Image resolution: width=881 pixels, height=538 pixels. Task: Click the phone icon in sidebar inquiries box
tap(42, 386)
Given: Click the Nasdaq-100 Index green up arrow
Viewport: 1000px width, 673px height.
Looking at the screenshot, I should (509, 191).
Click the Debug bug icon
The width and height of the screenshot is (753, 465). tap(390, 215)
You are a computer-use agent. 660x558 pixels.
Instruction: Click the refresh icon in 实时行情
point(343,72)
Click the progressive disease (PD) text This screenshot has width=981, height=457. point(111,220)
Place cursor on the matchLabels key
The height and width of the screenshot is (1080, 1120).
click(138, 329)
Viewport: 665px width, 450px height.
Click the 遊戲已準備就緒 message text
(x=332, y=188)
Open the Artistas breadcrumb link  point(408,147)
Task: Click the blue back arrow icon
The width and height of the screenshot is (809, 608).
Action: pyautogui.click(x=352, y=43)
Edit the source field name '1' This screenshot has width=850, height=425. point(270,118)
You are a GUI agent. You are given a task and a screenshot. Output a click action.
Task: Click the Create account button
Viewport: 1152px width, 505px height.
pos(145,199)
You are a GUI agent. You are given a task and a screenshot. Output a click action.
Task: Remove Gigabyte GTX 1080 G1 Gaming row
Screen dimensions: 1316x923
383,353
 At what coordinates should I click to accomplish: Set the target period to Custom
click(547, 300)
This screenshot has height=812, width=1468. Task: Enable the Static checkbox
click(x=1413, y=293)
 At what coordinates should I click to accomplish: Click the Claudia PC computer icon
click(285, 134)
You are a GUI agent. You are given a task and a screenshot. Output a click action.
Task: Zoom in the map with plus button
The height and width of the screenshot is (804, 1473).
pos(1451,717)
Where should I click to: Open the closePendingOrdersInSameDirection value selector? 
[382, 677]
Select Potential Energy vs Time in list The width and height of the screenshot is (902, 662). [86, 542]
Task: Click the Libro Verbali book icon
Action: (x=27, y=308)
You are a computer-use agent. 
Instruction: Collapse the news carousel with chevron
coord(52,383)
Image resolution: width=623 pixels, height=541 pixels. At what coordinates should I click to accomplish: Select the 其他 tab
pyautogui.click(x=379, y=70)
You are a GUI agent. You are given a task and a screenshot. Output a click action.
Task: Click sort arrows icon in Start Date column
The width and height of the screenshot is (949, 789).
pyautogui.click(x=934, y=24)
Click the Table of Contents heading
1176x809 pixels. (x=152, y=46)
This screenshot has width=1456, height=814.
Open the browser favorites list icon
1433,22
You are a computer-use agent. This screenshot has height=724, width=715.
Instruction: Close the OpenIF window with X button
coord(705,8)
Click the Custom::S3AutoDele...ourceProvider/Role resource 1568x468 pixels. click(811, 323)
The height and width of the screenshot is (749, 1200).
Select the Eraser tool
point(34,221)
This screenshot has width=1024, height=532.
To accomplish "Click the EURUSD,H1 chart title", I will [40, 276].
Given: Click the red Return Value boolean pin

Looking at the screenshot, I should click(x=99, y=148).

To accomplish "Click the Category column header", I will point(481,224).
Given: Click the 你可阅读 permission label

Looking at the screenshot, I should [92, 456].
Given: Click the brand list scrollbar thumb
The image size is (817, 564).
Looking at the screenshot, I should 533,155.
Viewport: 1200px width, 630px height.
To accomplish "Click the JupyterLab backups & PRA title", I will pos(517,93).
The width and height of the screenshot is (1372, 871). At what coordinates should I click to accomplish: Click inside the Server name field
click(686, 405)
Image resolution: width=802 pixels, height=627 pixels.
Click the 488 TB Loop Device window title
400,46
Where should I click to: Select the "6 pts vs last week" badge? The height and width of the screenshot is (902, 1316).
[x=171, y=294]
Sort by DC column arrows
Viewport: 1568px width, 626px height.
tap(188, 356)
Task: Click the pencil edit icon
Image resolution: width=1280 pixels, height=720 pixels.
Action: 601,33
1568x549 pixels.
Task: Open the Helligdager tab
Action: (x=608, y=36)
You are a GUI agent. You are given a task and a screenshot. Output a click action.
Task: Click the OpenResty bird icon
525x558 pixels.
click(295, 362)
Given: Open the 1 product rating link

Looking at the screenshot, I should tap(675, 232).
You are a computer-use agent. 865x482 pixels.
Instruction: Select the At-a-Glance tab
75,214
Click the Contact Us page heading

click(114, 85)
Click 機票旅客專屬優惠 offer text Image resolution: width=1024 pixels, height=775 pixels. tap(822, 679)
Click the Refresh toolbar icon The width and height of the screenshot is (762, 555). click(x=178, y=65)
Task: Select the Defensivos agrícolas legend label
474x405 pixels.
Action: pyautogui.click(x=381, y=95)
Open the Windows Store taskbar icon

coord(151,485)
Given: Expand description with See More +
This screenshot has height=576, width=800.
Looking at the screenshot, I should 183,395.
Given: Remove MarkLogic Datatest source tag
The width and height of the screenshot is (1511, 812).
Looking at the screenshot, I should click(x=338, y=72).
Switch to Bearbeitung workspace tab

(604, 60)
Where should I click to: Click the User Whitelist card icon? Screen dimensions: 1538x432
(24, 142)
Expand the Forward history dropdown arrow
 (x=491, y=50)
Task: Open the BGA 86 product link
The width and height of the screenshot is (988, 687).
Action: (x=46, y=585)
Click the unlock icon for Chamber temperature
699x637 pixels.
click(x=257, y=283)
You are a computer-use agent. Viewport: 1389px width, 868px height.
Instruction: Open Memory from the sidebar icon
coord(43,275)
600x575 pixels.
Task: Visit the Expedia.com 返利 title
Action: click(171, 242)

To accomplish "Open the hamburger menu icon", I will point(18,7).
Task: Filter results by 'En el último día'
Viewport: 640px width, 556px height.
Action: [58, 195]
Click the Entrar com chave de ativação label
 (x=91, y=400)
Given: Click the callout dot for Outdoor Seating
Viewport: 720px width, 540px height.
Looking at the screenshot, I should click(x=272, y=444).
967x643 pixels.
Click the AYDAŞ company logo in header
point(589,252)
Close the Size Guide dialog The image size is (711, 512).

************

REQUIRED WORK:
Look through the entries above; find each line with the word "arrows" and copy it.

WRITTEN SOLUTION:
Task: Click sort arrows icon in Start Date column
Sort by DC column arrows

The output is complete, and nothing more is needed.